**TO DO:** Everything in the records should be repeated exactly.
###
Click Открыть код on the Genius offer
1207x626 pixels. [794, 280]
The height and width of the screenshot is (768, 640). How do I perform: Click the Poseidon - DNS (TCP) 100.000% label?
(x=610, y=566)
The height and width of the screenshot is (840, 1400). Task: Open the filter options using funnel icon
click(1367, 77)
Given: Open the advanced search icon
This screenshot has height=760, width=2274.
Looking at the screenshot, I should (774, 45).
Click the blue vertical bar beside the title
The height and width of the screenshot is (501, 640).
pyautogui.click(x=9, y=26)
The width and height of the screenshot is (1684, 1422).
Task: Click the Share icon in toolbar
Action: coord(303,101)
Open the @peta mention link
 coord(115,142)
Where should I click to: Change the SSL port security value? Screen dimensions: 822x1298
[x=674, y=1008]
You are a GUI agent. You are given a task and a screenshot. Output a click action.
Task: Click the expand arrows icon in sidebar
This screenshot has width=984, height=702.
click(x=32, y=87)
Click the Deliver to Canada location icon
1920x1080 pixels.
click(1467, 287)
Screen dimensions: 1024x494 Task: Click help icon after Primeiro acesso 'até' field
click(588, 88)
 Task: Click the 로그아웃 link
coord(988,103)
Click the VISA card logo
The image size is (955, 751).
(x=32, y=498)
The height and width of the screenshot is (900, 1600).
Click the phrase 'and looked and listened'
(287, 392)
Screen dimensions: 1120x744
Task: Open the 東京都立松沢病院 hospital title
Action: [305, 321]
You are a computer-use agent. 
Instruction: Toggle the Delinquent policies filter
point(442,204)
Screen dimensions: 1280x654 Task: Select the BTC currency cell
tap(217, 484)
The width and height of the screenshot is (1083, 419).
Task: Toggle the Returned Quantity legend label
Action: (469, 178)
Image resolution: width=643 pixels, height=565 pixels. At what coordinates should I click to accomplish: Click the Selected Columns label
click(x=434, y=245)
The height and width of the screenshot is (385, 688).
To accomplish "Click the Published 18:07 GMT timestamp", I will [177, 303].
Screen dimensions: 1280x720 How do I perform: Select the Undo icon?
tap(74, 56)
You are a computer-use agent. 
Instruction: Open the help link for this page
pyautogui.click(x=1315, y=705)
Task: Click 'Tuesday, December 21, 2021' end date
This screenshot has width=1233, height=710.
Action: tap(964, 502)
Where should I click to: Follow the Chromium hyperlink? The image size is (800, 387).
###
**WRITTEN ANSWER:**
Click Открыть код on the Genius offer
1207x626 pixels. [794, 280]
The height and width of the screenshot is (768, 640). How do I perform: Click the Poseidon - DNS (TCP) 100.000% label?
(x=610, y=566)
The height and width of the screenshot is (840, 1400). Task: Open the filter options using funnel icon
click(1367, 77)
Given: Open the advanced search icon
This screenshot has height=760, width=2274.
Looking at the screenshot, I should (774, 45).
Click the blue vertical bar beside the title
The height and width of the screenshot is (501, 640).
pyautogui.click(x=9, y=26)
The width and height of the screenshot is (1684, 1422).
Task: Click the Share icon in toolbar
Action: coord(303,101)
Open the @peta mention link
 coord(115,142)
Where should I click to: Change the SSL port security value? Screen dimensions: 822x1298
[x=674, y=1008]
You are a GUI agent. You are given a task and a screenshot. Output a click action.
Task: Click the expand arrows icon in sidebar
This screenshot has width=984, height=702.
click(x=32, y=87)
Click the Deliver to Canada location icon
1920x1080 pixels.
click(1467, 287)
Screen dimensions: 1024x494 Task: Click help icon after Primeiro acesso 'até' field
click(588, 88)
 Task: Click the 로그아웃 link
coord(988,103)
Click the VISA card logo
The image size is (955, 751).
(x=32, y=498)
The height and width of the screenshot is (900, 1600).
Click the phrase 'and looked and listened'
(287, 392)
Screen dimensions: 1120x744
Task: Open the 東京都立松沢病院 hospital title
Action: [305, 321]
You are a computer-use agent. 
Instruction: Toggle the Delinquent policies filter
point(442,204)
Screen dimensions: 1280x654 Task: Select the BTC currency cell
tap(217, 484)
The width and height of the screenshot is (1083, 419).
Task: Toggle the Returned Quantity legend label
Action: (469, 178)
Image resolution: width=643 pixels, height=565 pixels. At what coordinates should I click to accomplish: Click the Selected Columns label
click(x=434, y=245)
The height and width of the screenshot is (385, 688).
To accomplish "Click the Published 18:07 GMT timestamp", I will [177, 303].
Screen dimensions: 1280x720 How do I perform: Select the Undo icon?
tap(74, 56)
You are a computer-use agent. 
Instruction: Open the help link for this page
pyautogui.click(x=1315, y=705)
Task: Click 'Tuesday, December 21, 2021' end date
This screenshot has width=1233, height=710.
Action: tap(964, 502)
Where should I click to: Follow the Chromium hyperlink? The image size is (800, 387).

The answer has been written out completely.